Heidy just wanted to know her roots (maternal) but she did not and does not want to "BELONG".
She just acted like a western tourist without much of a real agenda to VN and simply could not digest the Love of her biological mother and her siblings because Love of such nature is a foreign thing for her.
I hope Heidy is reading this.
>>I understand your disdain for western sloth
>>It doesn’t make your cultures way wrong
You're confused. I'm from N. America. I'm not even Asian. I'm slothful like you :-)
>>Heidi’s brothers/sisters have lack of education so they didn’t think what they were asking was out of the ordinary.
100% wrong and a typical Western "oh, those poor people, if only we could educate them" misunderstanding that has led to disastrous Christian and other "interventions" over the years. It is an ordinary part of being in a family in VN - and was a long time ago in the West too - that you sacrifice for each other, it has nothing to do with education level. You'd be "uneducated" not to - like Heidi.
In N. America we have almost no notion of family any longer, or of any institutions, other than as temporary contracts of convenience, or usually begrudging inconvenience. For example, children in N. America typically abandon parents as soon as they are a burden upon their freedom. Yet, as we speak, my mother-in-law in VN is in the hospital and various members of the extended family, even in-laws, have spent 24 hours a day there sitting and sleeping on a rattan mat on the concrete floor outside in a courtyard for 12 days or so already (many of which have been very rainy), missing work, so as to be able to do anything needed for her at any hour (the hospital staff are awful). I doubt I could do that for my mother in N. America. But they'll continue to help likewise when she returns home. And they do it without thinking they are "being used". Family here is not a contract where you measure up what you get out of it.
That is why Heidi's reaction was so selfish and shallow: she wanted the VN family love and ties BUT to contribute absolutely nothing unlike all the other members of the family. And hers would be the least "costly" contribution of all, writing an occasional small check. If she were part of the family, she'd learn that they'd do most anything for her too.

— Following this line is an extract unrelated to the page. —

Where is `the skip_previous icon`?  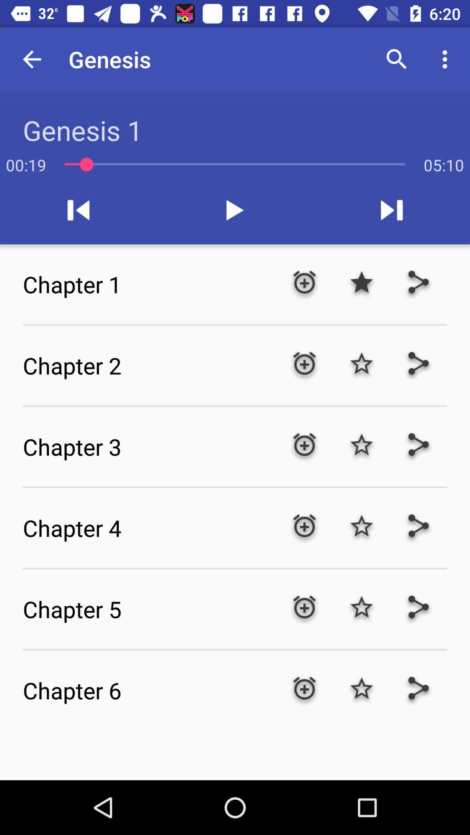
the skip_previous icon is located at coordinates (78, 210).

(This seems to have been shot around 1997 when even $50/month would have been huge in the countryside. We give my mother-in-law about $100/month pocket money now.)
And people say, but that's not done in N. America? Well, where was she? She was in VN, not America, in a Vietnamese family. Don't stumble through the world as a demanding tourist. The VN family displayed vastly more understanding of foreigners than Heidi did and forgave her "ignorance" of local culture and over-the-top reaction to a simple request she knew was expected.

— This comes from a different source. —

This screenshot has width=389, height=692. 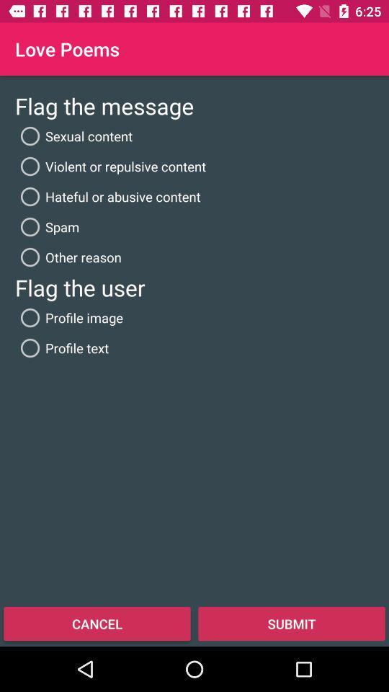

But maybe her mom was just another sight-seeing attraction for her? The ultimate home-stay tourist experience? (She was already complaining after 3 days that her "host" wanted to spend too much time with her.)
Either way, if Heidi doesn't want to contribute like other members of the family, then she isn't part of the family. Seemingly she has chosen that, which is so strange given her life and expressed need to connect. There's nothing "wrong" with that, but it does grow out of a fundamentally atomistic, myopic and often shallow culture.
I hope she goes back one day and rejoins her family.